New Jersey Transit rail and bus service, which was suspended throughout central and northern New Jersey, was to resume around midday, officials said.
Dangerously strong winds prompted a ban on certain vehicles, including empty tractor-trailers. The restriction was expected to lift at 4 p.m. Thursday, or earlier if conditions warranted.
Flights across the country were delayed or canceled. More than 200 flights were scrapped on Thursday at the three major airports that serve New York City, but airlines said they expected to return to normal service later in the day.
A Spirit Airlines flight that landed at Baltimore-Washington International Airport on Thursday morning skidded onto the grass while making a turn on a taxiway. The 111 people on board were not injured, the airline said.

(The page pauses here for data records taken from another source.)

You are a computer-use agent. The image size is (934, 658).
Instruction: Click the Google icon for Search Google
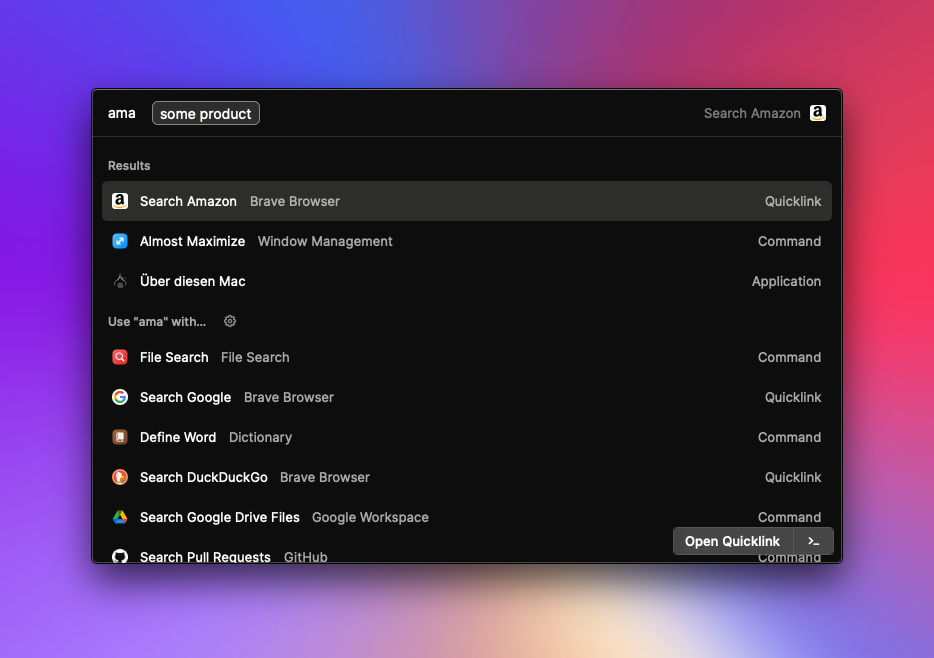pyautogui.click(x=120, y=397)

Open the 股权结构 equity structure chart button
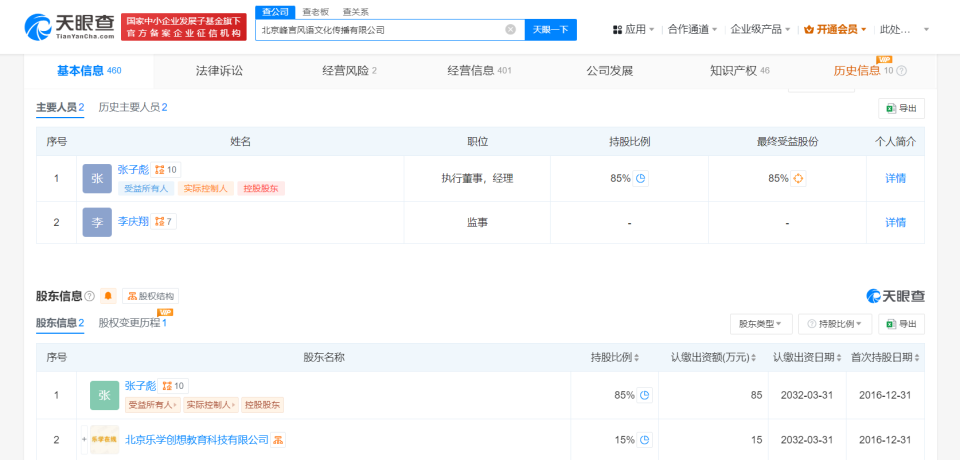[x=150, y=296]
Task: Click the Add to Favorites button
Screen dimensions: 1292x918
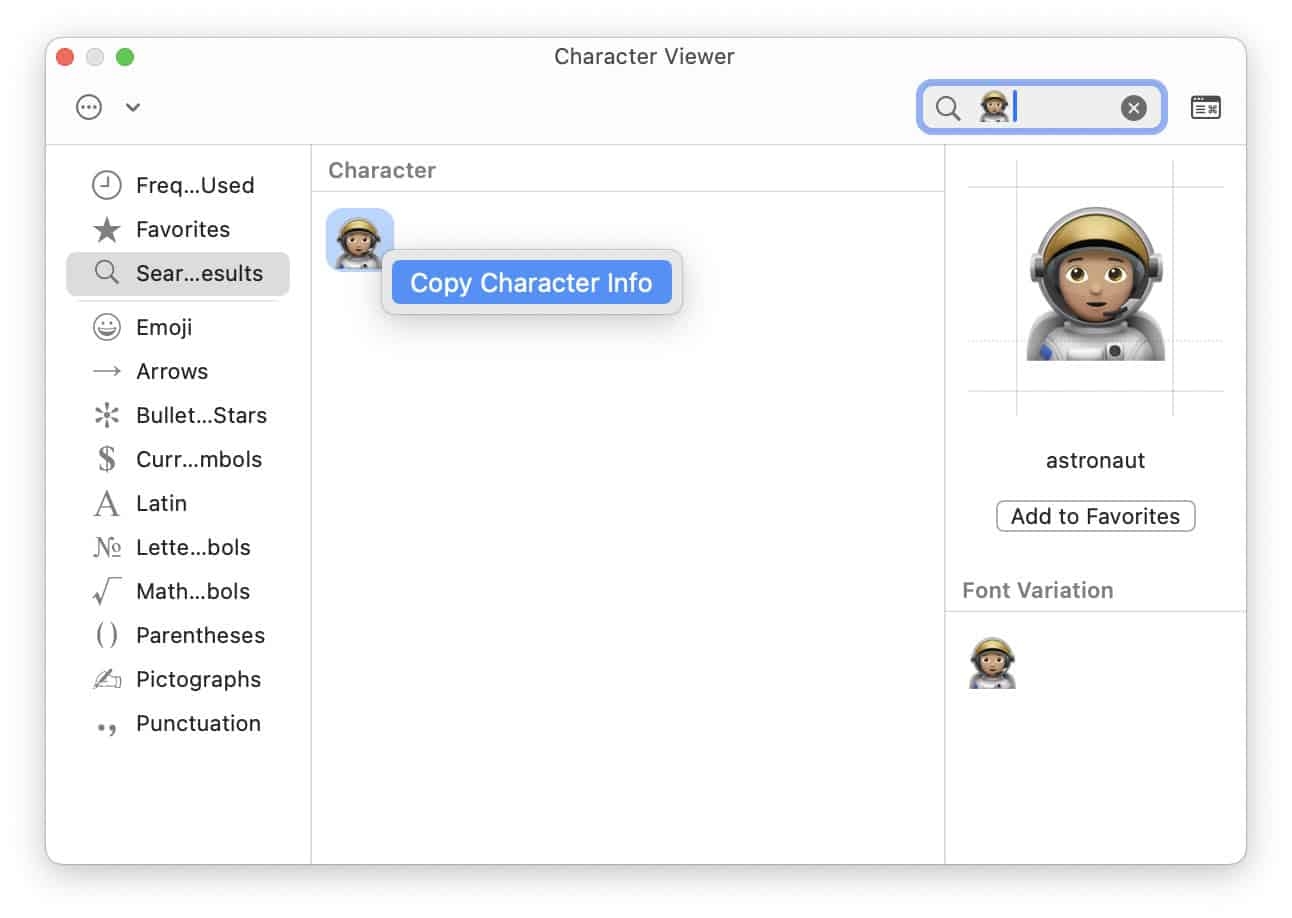Action: tap(1095, 516)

The nor’easter that began by walloping the Mid-Atlantic states, creating hazardous driving conditions and producing at least a foot of snow across parts of Pennsylvania, New Jersey and New York, was blanketing much of New England on Thursday.
Most of southern New England experienced moderate to heavy snowfall overnight, and some areas were expected to see two to three inches an hour on Thursday. The snow was expected to continue through the day before tapering off in the evening, with the final flakes likely to fall across Cape Cod and eastern Maine, according to the National Weather Service.

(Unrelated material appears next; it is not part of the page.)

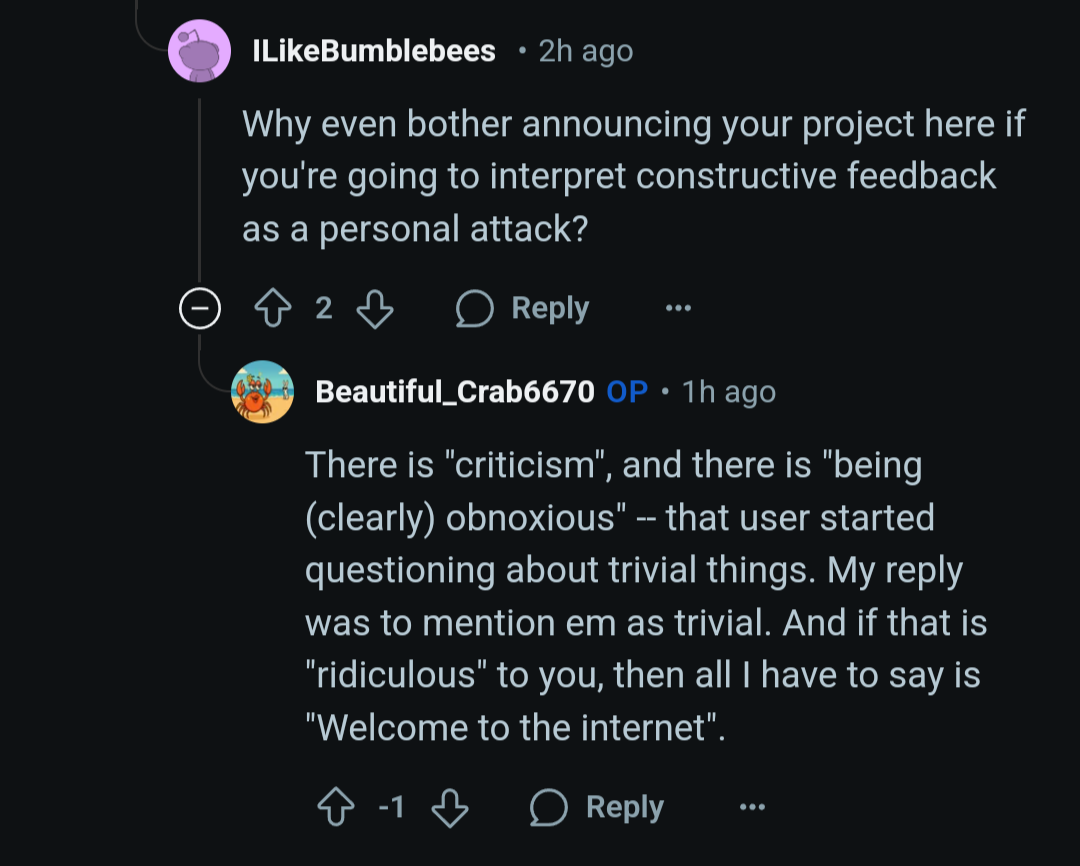This screenshot has width=1080, height=866.
Task: Collapse ILikeBumblebees' comment thread
Action: 200,308
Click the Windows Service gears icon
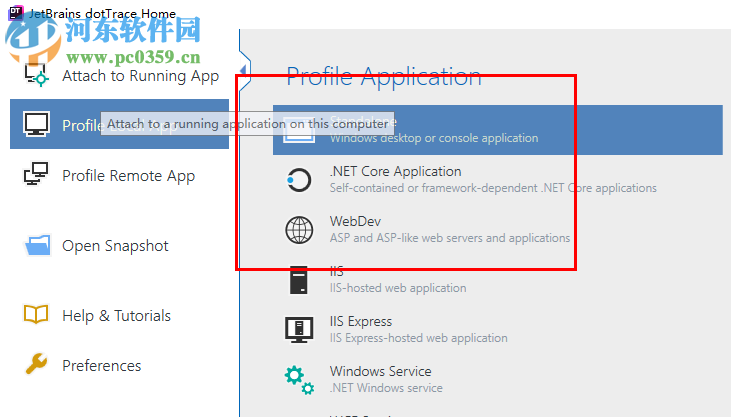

In Springfield, Mass., where about a foot of snow had fallen by Thursday morning, Mauro Daniele said he had not seen any other cars on the road for a mile, in either direction, as he drove to his family’s bakery, La Fiorentina Pastry Shop.
“It’s the type of storm where people are hunkered down inside,” Mr. Daniele said as he prepared gingerbread-house kits for a local contest. “We’re New Englanders, we’ve been through worse. But given what’s already been going on with small businesses and the economy, a foot of snow is the last thing we needed.”
Still, a small crowd of regular customers had come to have their morning coffee and read the paper, he said.
“They’re here no matter the weather,” he said.
In Connecticut, the streets of downtown New Haven were quiet, aside from the rumble of plows and the scraping of shovels. Ziona Greenberg and her husband, Norman, were among the few people outside Thursday morning.
Ms. Greenberg said she had been working from home during the pandemic and had not left her apartment in days. The snowfall, she said, motivated the couple go outside.
“I woke him up and ran to the window,” she said.
Utility companies reported more than 1,000 Connecticut customers without power on Thursday afternoon.
Although much of the Northeast had not yet experienced a major storm this season, New England was hit with its first nor’easter in early December. Some areas got more than a foot of snow.
Other parts of Massachusetts got up to 15.5 inches of snow from the latest storm; Boston got nearly 10 inches, with more expected during the day. Colder air also moved into the Boston area, where temperatures were below freezing.
By Thursday morning, the small town of Danbury in central New Hampshire had been buried in what was believed to be most snowfall in New England, 32 inches and counting.
The town has about 1,200 residents and three snow plows, which have been working nonstop to keep up, said Kelsie Dodge, who works in the deli section at the Danbury Country Store.
“It’s the most snow that I personally have seen in my life here in one nightfall, really,” said Ms. Dodge, who described seeing several vehicles struggle to get up a small hill outside the store.
“They’re just kind of spinning in the snow,” she said.
Meteorologists in Vermont said that a band of heavy snow moved across Rutland and Windsor Counties overnight, creating poor visibility, and heavy snowfall continued Thursday morning, making travel hazardous.
In New Hampshire and Maine, meteorologists predicted that snow would continue to fall through Thursday afternoon. The National Weather Service in Portland, Maine, said the southern parts of the two states could receive 12 to 18 inches of snow, with lesser accumulations toward the north.